• ACTIVITY: The answer must consist of every line from the data that holds the string "height".

• DATASET:
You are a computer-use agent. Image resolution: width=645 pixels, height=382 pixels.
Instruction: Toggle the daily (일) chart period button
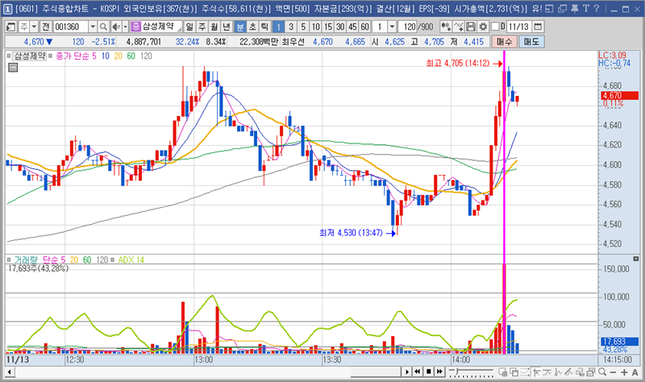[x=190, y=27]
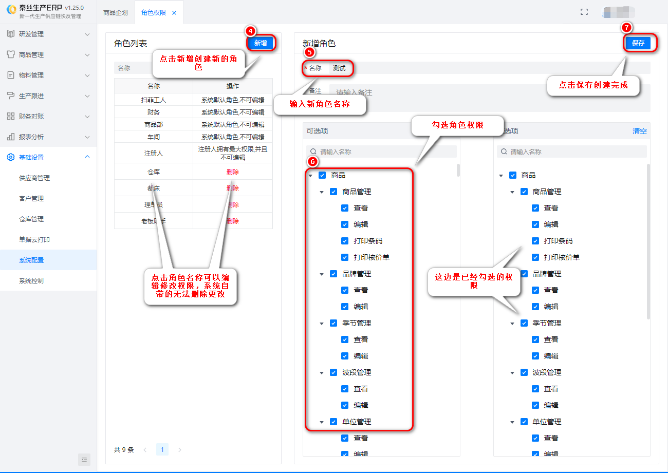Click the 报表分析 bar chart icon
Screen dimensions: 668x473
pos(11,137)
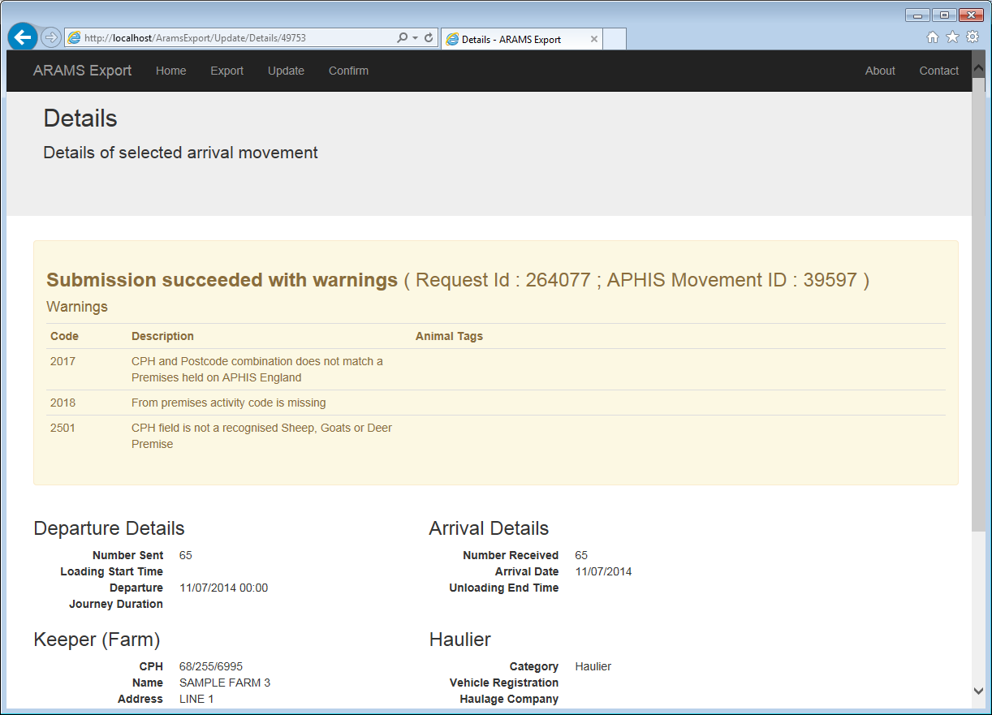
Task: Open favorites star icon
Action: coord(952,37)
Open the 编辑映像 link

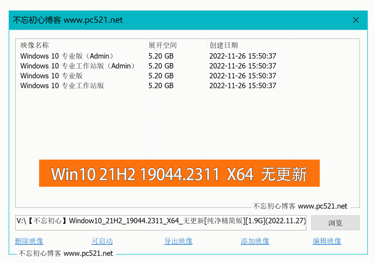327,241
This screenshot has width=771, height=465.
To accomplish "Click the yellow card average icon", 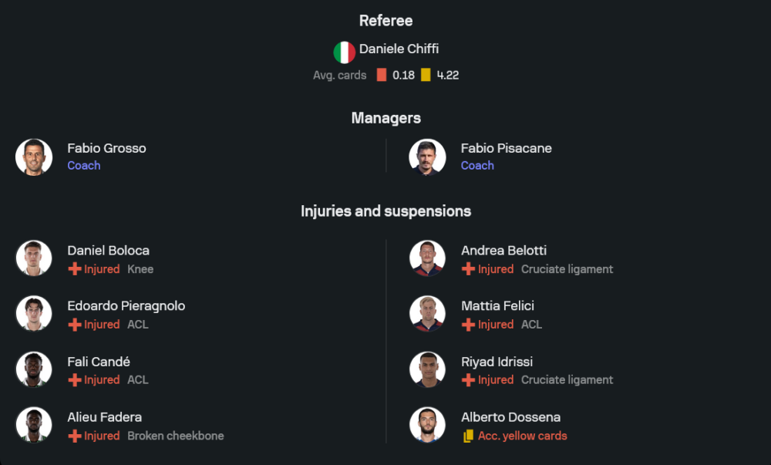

• ANSWER SECTION:
You are a computer-use agent. Image resolution: width=645 pixels, height=382 pixels.
This screenshot has width=771, height=465.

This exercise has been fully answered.